In response to Gene Tierney’s opinion piece “In Defense of the 2040 Plan,” I’d like to offer a few observations.
First, it’s important to recognize that the actual City of Minneapolis is a postage stamp surrounded by the contiguous Twin Cities metropolitan area. Minneapolis covers about 59 square miles as compared to the 3,000 square miles of the Twin Cities metro area.
Minneapolis has a population of about 430,000 people compared to some 3.7 million people in the Twin Cities metro area (my numbers are pulled from a Google search; I welcome corrections).
The city of Minneapolis cannot solve, and should not be expected to solve, problems that belong to the entire region.
It is unreasonable to think, as Mr.
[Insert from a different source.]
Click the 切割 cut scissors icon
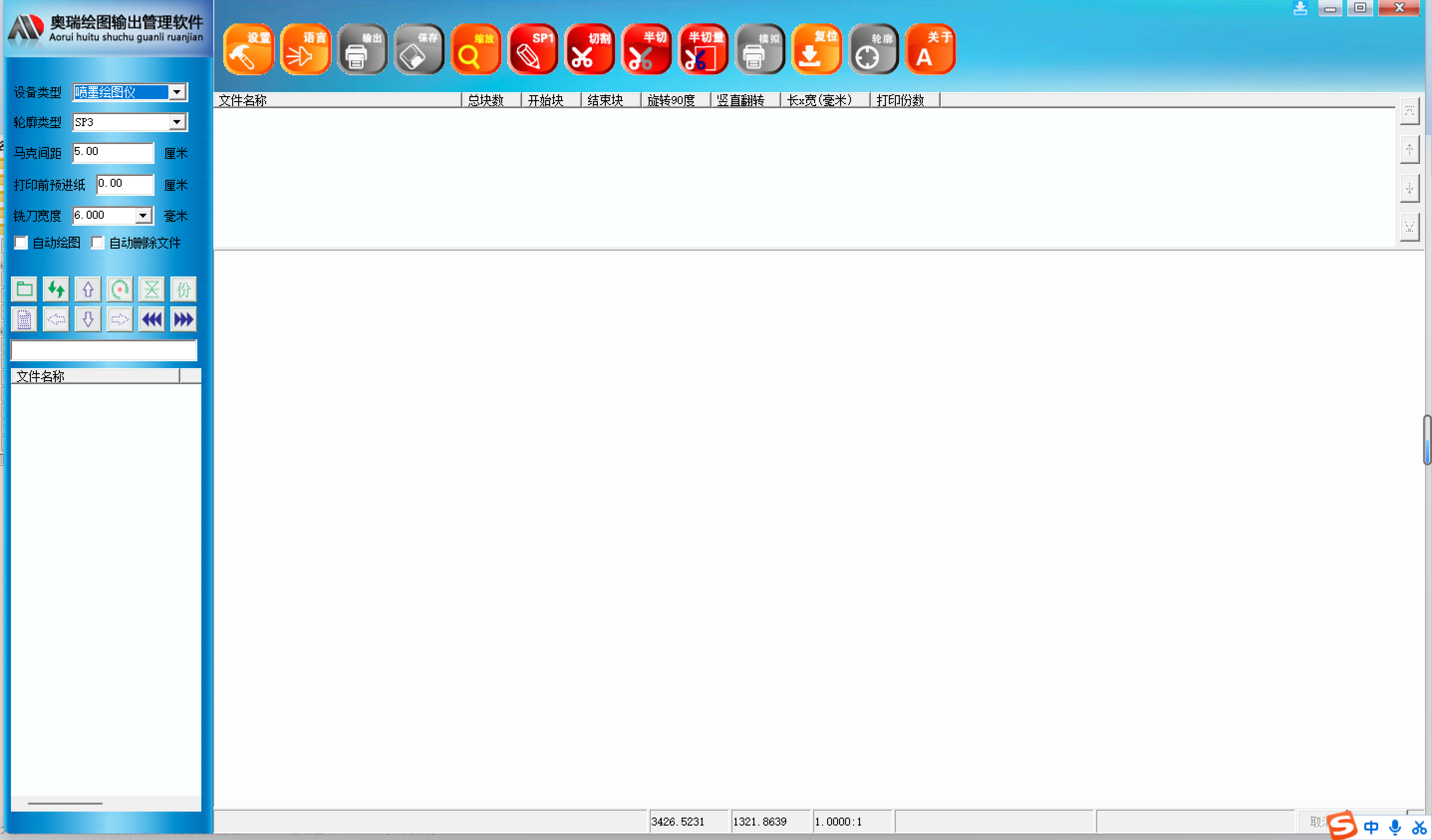Image resolution: width=1432 pixels, height=840 pixels. coord(589,49)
Tierney suggests, that workers at workplaces and businesses within Minneapolis proper must depend only the housing available within its boundaries. Workers do and can and will commute from surrounding areas that have lower cost housing — and to do so will require functional and efficient mass transit, as well as well-maintained roadways for automobiles.
Bike lanes are a boutique gift (already costing Minneapolis many millions in street reconstructions) to mostly young, mostly male, mostly white bike riders. Bikes and bike lanes will never move enough people to justify the huge costs already incurred and planned for the future.
Bike lanes, as any unbiased observer will note, move only small numbers of persons in summer and, for good reason, are mostly empty in the winter. Bike lane dollars should go to creating a smart mass transit upgrade of our existing system of roads and buses.
That said, we do want more affordable housing within the City of Minneapolis. However, there is good reason to question the wisdom of disrupting older neighborhoods in order to replace naturally occurring affordable housing with triplexes containing small rental apartments owned by absentee landlords (locking persons into long-term if not permanent renting with no creation of equity).
I note that a letter in today’s issue laments a modest home once owned by that writer, a $150,000 starter home of 1450 square feet that “survived only two more owners before being torn down and replaced by an $850,000 home with 3,000 square feet.”
Were the 2040 plan serious about affordable housing, it would have blocked such destruction. It is not environmentally sound to raze dwellings with good bones, built to last a century or two, with buildings that will likely last only decades. The carbon cost of bulldozing existing homes, wasting the embodied lumber and labor, disposing of the wreckage, and rebuilding with new materials outweighs gains.
Finally, I have never seen the proponents of the 2040 Plan address the unfair and onerous burdens placed on the individual homeowner who suddenly finds that a developer has purchased next door and will replace a small home with a triplex that takes away the homeowner’s open sky, sunlight and shade with its large footprint, height, tarmac and removal of mature trees.
I’ve lived in Minneapolis since the age of two, and over some 40 years have invested thousands of dollars and hours upgrading an older home. I trusted the integrity of Minneapolis’ zoning regulations to make these investments worth it. If a triplex goes up next to me, I will have to consider selling out at a loss rather than losing the living spaces, inside and out, that my wife and I have created over many years and dearly love.